#### WHAT THE EXERCISE ASKS
Each line below needs to be printed again exactly.

Collected data:
----

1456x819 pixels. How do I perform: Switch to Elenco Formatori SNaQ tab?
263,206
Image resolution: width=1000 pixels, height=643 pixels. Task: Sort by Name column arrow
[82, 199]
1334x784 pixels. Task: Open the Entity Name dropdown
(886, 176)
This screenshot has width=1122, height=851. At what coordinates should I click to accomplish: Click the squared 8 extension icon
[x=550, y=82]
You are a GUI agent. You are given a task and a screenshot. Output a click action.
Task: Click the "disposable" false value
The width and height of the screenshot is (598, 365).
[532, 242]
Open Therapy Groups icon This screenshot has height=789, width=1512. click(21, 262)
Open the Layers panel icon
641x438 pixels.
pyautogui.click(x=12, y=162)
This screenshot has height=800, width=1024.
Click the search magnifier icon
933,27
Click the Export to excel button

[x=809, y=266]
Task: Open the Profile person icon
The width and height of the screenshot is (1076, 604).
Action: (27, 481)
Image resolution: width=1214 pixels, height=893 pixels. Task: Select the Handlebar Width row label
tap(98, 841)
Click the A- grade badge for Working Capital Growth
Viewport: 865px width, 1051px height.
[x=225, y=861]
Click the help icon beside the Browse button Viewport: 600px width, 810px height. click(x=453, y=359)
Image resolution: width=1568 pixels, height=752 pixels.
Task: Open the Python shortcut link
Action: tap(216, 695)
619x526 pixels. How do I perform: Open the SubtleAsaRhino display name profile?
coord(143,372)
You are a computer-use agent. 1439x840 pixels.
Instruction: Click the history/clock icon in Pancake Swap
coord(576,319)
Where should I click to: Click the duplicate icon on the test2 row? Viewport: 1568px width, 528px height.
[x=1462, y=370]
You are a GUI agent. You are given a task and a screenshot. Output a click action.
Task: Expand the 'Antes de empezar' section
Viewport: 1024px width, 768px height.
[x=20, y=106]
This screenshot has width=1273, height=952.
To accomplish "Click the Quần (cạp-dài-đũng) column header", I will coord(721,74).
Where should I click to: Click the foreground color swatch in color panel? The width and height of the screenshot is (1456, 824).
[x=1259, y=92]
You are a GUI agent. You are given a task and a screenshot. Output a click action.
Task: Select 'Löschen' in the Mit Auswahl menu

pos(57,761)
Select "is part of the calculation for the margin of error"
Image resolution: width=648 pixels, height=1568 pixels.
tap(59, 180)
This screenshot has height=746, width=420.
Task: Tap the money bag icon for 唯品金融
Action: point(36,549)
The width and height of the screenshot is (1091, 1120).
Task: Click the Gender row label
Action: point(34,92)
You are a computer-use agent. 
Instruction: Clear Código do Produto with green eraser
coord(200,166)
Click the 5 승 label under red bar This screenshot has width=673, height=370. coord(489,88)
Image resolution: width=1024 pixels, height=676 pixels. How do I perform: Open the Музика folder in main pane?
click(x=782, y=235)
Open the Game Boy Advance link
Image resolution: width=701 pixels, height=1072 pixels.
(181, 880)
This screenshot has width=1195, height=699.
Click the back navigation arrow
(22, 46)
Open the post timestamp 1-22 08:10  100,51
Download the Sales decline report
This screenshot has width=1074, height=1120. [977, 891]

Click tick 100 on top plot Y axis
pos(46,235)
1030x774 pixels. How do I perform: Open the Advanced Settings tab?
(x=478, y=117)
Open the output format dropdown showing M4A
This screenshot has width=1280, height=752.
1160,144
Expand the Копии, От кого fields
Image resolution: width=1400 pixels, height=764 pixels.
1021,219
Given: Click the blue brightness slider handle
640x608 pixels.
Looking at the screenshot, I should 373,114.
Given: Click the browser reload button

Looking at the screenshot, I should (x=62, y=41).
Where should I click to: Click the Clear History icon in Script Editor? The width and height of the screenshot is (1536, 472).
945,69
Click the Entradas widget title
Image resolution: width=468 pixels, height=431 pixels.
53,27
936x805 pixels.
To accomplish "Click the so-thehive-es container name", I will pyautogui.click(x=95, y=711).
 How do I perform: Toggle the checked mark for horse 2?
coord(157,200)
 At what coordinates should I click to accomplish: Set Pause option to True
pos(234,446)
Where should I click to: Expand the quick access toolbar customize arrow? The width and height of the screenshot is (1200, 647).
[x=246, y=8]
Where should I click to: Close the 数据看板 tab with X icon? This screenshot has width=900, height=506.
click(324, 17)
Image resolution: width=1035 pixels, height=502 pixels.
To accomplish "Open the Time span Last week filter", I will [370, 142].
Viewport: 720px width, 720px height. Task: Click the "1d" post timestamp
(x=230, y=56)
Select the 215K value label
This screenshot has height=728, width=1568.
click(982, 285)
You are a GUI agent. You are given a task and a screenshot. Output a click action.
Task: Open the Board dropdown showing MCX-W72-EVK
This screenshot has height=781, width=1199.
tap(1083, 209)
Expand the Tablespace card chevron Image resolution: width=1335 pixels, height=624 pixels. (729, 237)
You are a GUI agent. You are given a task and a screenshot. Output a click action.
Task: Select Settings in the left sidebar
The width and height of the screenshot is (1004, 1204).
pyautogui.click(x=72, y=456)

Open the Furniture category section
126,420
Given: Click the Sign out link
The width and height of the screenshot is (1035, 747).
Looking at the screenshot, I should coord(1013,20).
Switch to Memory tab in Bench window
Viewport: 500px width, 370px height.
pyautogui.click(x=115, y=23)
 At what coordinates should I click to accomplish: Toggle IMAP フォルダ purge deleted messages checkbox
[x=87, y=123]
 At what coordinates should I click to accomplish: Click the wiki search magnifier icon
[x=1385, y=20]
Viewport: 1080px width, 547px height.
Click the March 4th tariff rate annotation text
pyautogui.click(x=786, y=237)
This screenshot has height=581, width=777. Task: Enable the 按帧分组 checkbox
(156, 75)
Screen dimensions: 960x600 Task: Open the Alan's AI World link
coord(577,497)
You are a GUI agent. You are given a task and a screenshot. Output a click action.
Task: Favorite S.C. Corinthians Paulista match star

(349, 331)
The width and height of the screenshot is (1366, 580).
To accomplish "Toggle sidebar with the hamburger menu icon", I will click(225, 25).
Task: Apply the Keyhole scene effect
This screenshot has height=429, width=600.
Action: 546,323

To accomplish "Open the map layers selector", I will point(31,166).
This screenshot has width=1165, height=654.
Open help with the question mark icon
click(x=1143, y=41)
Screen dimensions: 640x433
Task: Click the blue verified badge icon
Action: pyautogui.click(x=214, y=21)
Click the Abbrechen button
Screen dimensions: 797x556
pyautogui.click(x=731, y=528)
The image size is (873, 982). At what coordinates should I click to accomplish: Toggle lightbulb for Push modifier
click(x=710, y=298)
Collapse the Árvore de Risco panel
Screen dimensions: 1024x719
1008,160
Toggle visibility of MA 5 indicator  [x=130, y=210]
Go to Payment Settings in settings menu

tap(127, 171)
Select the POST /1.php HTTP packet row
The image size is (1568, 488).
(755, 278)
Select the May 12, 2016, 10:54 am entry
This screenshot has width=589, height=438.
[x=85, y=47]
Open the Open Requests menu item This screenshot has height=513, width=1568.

----

#### ANSWER FOR THE TASK
1456x819 pixels. How do I perform: Switch to Elenco Formatori SNaQ tab?
263,206
Image resolution: width=1000 pixels, height=643 pixels. Task: Sort by Name column arrow
[82, 199]
1334x784 pixels. Task: Open the Entity Name dropdown
(886, 176)
This screenshot has width=1122, height=851. At what coordinates should I click to accomplish: Click the squared 8 extension icon
[x=550, y=82]
You are a GUI agent. You are given a task and a screenshot. Output a click action.
Task: Click the "disposable" false value
The width and height of the screenshot is (598, 365).
[532, 242]
Open Therapy Groups icon This screenshot has height=789, width=1512. click(21, 262)
Open the Layers panel icon
641x438 pixels.
pyautogui.click(x=12, y=162)
This screenshot has height=800, width=1024.
Click the search magnifier icon
933,27
Click the Export to excel button

[x=809, y=266]
Task: Open the Profile person icon
The width and height of the screenshot is (1076, 604).
Action: (27, 481)
Image resolution: width=1214 pixels, height=893 pixels. Task: Select the Handlebar Width row label
tap(98, 841)
Click the A- grade badge for Working Capital Growth
Viewport: 865px width, 1051px height.
[x=225, y=861]
Click the help icon beside the Browse button Viewport: 600px width, 810px height. click(x=453, y=359)
Image resolution: width=1568 pixels, height=752 pixels.
Task: Open the Python shortcut link
Action: tap(216, 695)
619x526 pixels. How do I perform: Open the SubtleAsaRhino display name profile?
coord(143,372)
You are a computer-use agent. 1439x840 pixels.
Instruction: Click the history/clock icon in Pancake Swap
coord(576,319)
Where should I click to: Click the duplicate icon on the test2 row? Viewport: 1568px width, 528px height.
[x=1462, y=370]
You are a GUI agent. You are given a task and a screenshot. Output a click action.
Task: Expand the 'Antes de empezar' section
Viewport: 1024px width, 768px height.
[x=20, y=106]
This screenshot has width=1273, height=952.
To accomplish "Click the Quần (cạp-dài-đũng) column header", I will coord(721,74).
Where should I click to: Click the foreground color swatch in color panel? The width and height of the screenshot is (1456, 824).
[x=1259, y=92]
You are a GUI agent. You are given a task and a screenshot. Output a click action.
Task: Select 'Löschen' in the Mit Auswahl menu

pos(57,761)
Select "is part of the calculation for the margin of error"
Image resolution: width=648 pixels, height=1568 pixels.
tap(59, 180)
This screenshot has height=746, width=420.
Task: Tap the money bag icon for 唯品金融
Action: point(36,549)
The width and height of the screenshot is (1091, 1120).
Task: Click the Gender row label
Action: point(34,92)
You are a computer-use agent. 
Instruction: Clear Código do Produto with green eraser
coord(200,166)
Click the 5 승 label under red bar This screenshot has width=673, height=370. coord(489,88)
Image resolution: width=1024 pixels, height=676 pixels. How do I perform: Open the Музика folder in main pane?
click(x=782, y=235)
Open the Game Boy Advance link
Image resolution: width=701 pixels, height=1072 pixels.
(181, 880)
This screenshot has width=1195, height=699.
Click the back navigation arrow
(22, 46)
Open the post timestamp 1-22 08:10  100,51
Download the Sales decline report
This screenshot has width=1074, height=1120. [977, 891]

Click tick 100 on top plot Y axis
pos(46,235)
1030x774 pixels. How do I perform: Open the Advanced Settings tab?
(x=478, y=117)
Open the output format dropdown showing M4A
This screenshot has width=1280, height=752.
1160,144
Expand the Копии, От кого fields
Image resolution: width=1400 pixels, height=764 pixels.
1021,219
Given: Click the blue brightness slider handle
640x608 pixels.
Looking at the screenshot, I should 373,114.
Given: Click the browser reload button

Looking at the screenshot, I should (x=62, y=41).
Where should I click to: Click the Clear History icon in Script Editor? The width and height of the screenshot is (1536, 472).
945,69
Click the Entradas widget title
Image resolution: width=468 pixels, height=431 pixels.
53,27
936x805 pixels.
To accomplish "Click the so-thehive-es container name", I will pyautogui.click(x=95, y=711).
 How do I perform: Toggle the checked mark for horse 2?
coord(157,200)
 At what coordinates should I click to accomplish: Set Pause option to True
pos(234,446)
Where should I click to: Expand the quick access toolbar customize arrow? The width and height of the screenshot is (1200, 647).
[x=246, y=8]
Where should I click to: Close the 数据看板 tab with X icon? This screenshot has width=900, height=506.
click(324, 17)
Image resolution: width=1035 pixels, height=502 pixels.
To accomplish "Open the Time span Last week filter", I will [370, 142].
Viewport: 720px width, 720px height. Task: Click the "1d" post timestamp
(x=230, y=56)
Select the 215K value label
This screenshot has height=728, width=1568.
click(982, 285)
You are a GUI agent. You are given a task and a screenshot. Output a click action.
Task: Open the Board dropdown showing MCX-W72-EVK
This screenshot has height=781, width=1199.
tap(1083, 209)
Expand the Tablespace card chevron Image resolution: width=1335 pixels, height=624 pixels. (729, 237)
You are a GUI agent. You are given a task and a screenshot. Output a click action.
Task: Select Settings in the left sidebar
The width and height of the screenshot is (1004, 1204).
pyautogui.click(x=72, y=456)

Open the Furniture category section
126,420
Given: Click the Sign out link
The width and height of the screenshot is (1035, 747).
Looking at the screenshot, I should coord(1013,20).
Switch to Memory tab in Bench window
Viewport: 500px width, 370px height.
pyautogui.click(x=115, y=23)
 At what coordinates should I click to accomplish: Toggle IMAP フォルダ purge deleted messages checkbox
[x=87, y=123]
 At what coordinates should I click to accomplish: Click the wiki search magnifier icon
[x=1385, y=20]
Viewport: 1080px width, 547px height.
Click the March 4th tariff rate annotation text
pyautogui.click(x=786, y=237)
This screenshot has height=581, width=777. Task: Enable the 按帧分组 checkbox
(156, 75)
Screen dimensions: 960x600 Task: Open the Alan's AI World link
coord(577,497)
You are a GUI agent. You are given a task and a screenshot. Output a click action.
Task: Favorite S.C. Corinthians Paulista match star

(349, 331)
The width and height of the screenshot is (1366, 580).
To accomplish "Toggle sidebar with the hamburger menu icon", I will click(225, 25).
Task: Apply the Keyhole scene effect
This screenshot has height=429, width=600.
Action: 546,323

To accomplish "Open the map layers selector", I will point(31,166).
This screenshot has width=1165, height=654.
Open help with the question mark icon
click(x=1143, y=41)
Screen dimensions: 640x433
Task: Click the blue verified badge icon
Action: pyautogui.click(x=214, y=21)
Click the Abbrechen button
Screen dimensions: 797x556
pyautogui.click(x=731, y=528)
The image size is (873, 982). At what coordinates should I click to accomplish: Toggle lightbulb for Push modifier
click(x=710, y=298)
Collapse the Árvore de Risco panel
Screen dimensions: 1024x719
1008,160
Toggle visibility of MA 5 indicator  [x=130, y=210]
Go to Payment Settings in settings menu

tap(127, 171)
Select the POST /1.php HTTP packet row
The image size is (1568, 488).
(755, 278)
Select the May 12, 2016, 10:54 am entry
This screenshot has width=589, height=438.
[x=85, y=47]
Open the Open Requests menu item This screenshot has height=513, width=1568.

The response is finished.